Thursday, February 07, 2008

And furthermore, what?


Some days, you are at work pushing money around from one big company to another, and you just start to wonder, what is the point of human existence? Granted, this is a question that has consumed philosophical minds for centuries - indeed, for perhaps as long as human beings have been conscious. Not just as long as desk jobs have existed. But I digress.

Probably because I grew up reading fantasy literature, this question has always had a somewhat sci-fi edge to it in my mind, and that impression was only heightened by the short article I read today on Discovery News about human fetuses being created from the DNA of three parents.

The logic behind these experiments is very simple: if there is a small part of DNA in two parents which could result in a debilitating disorder, using the DNA from a third-party allows science to help the embryo bypass the potentially harmful effects while still creating a child from using boy & girl parts from the original two people. This makes a great deal of sense to me, because as much as the sci-fi nerd in me has bred an inborn fear of the Apocalypse (no, not the Biblical one! Perhaps I shouldn't have capitalized?), I am generally in favor of medical science. And not being ill.

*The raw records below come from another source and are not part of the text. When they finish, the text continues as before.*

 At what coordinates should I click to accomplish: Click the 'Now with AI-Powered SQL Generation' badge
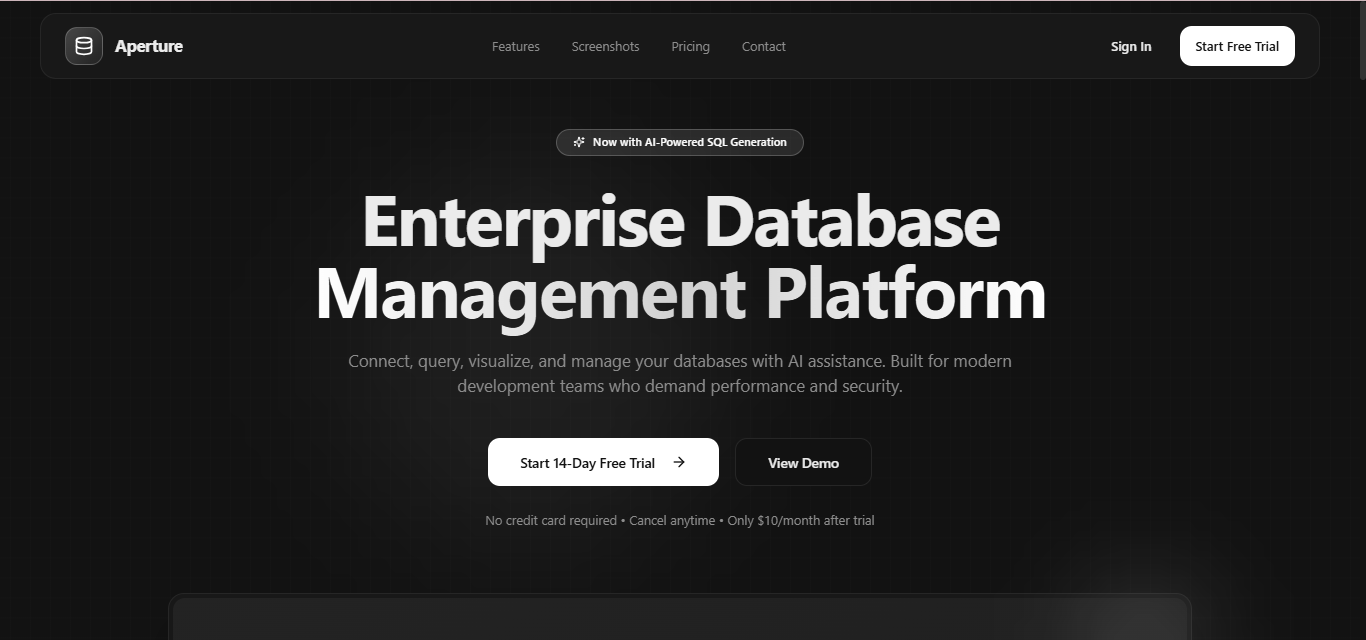[680, 142]
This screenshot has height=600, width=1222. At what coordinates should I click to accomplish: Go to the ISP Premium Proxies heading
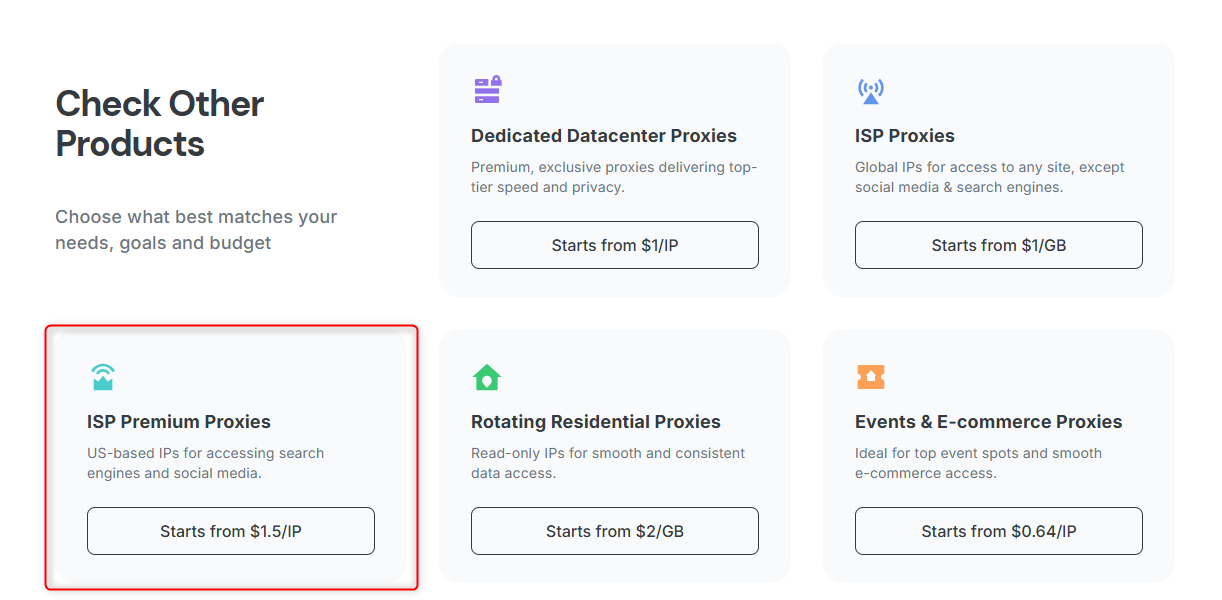click(179, 422)
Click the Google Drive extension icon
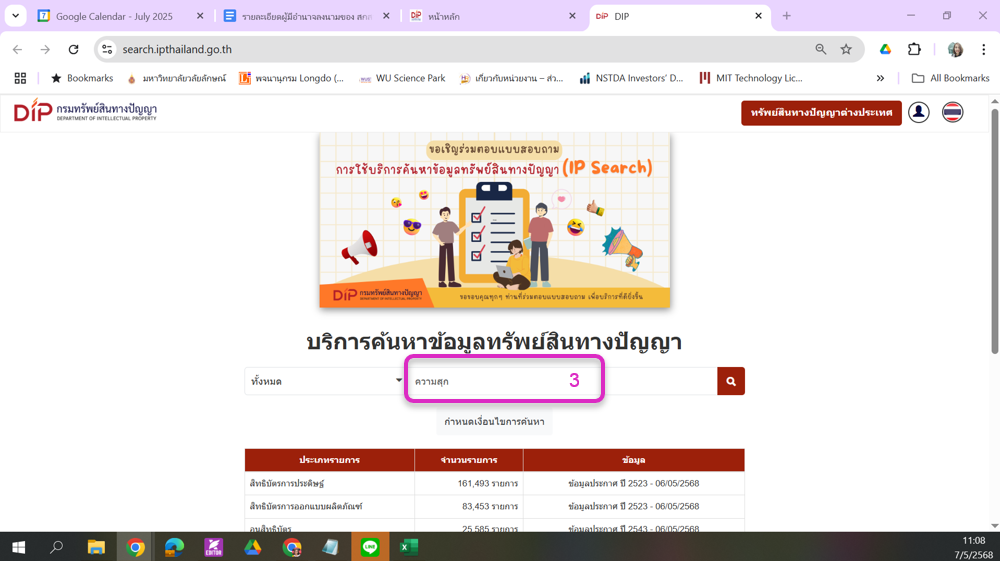The height and width of the screenshot is (561, 1000). coord(885,49)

However, I can't help but wonder what this type of in-vitro fertilization will eventually mean for our conception of mankind. Scientists in the article insist that "it would be incorrect to say that the embryos have three parents." Yet it seems to me that human beings, when conceptualizing their own "whatness" (I choose this word because I've already used "being" too much, plus it makes people sound like robots or objects. Cool), do not think in such simple, logical terms.

Adopted children, no matter how much they love the parents who raised them, often get the urge to know or at least meet their birth parents. Not because they find the families that they know inauthentic (keep in mind that I'm generalizing here based on the media perception and documentation of adoption), but because there is some small part of them that wishes to view their origins - the genetic building blocks that came together to result in their very existence.

With the nature/nurture argument placed on temporary time-out, I can sympathize with that logic. Because looking at any part of my body, or contemplating any single aspect of my own mind, brings the inexorable belief that we are complicated and fortuitous little chemistry experiments, and that researching my biological and psychological roots is the sensible first step to understanding myself. I mean, I'm not there yet, but it's a start.

And so I find it hard to believe that a child who carries the DNA of three people would not be curious about the third contributor to their genetic makeup - that some small part of that child would not consider that person a parent (at least when they got old enough to be cripplingly self-analytical).

So while I don't believe that the essence of one's humanity is negatively affected by starting out in a lab, I do think that this discovery is more definitive than simple in-vitro fertilization. Because it is contributing a new angle to the age old question: what are we? And while this may be less important, it is contributing no answers.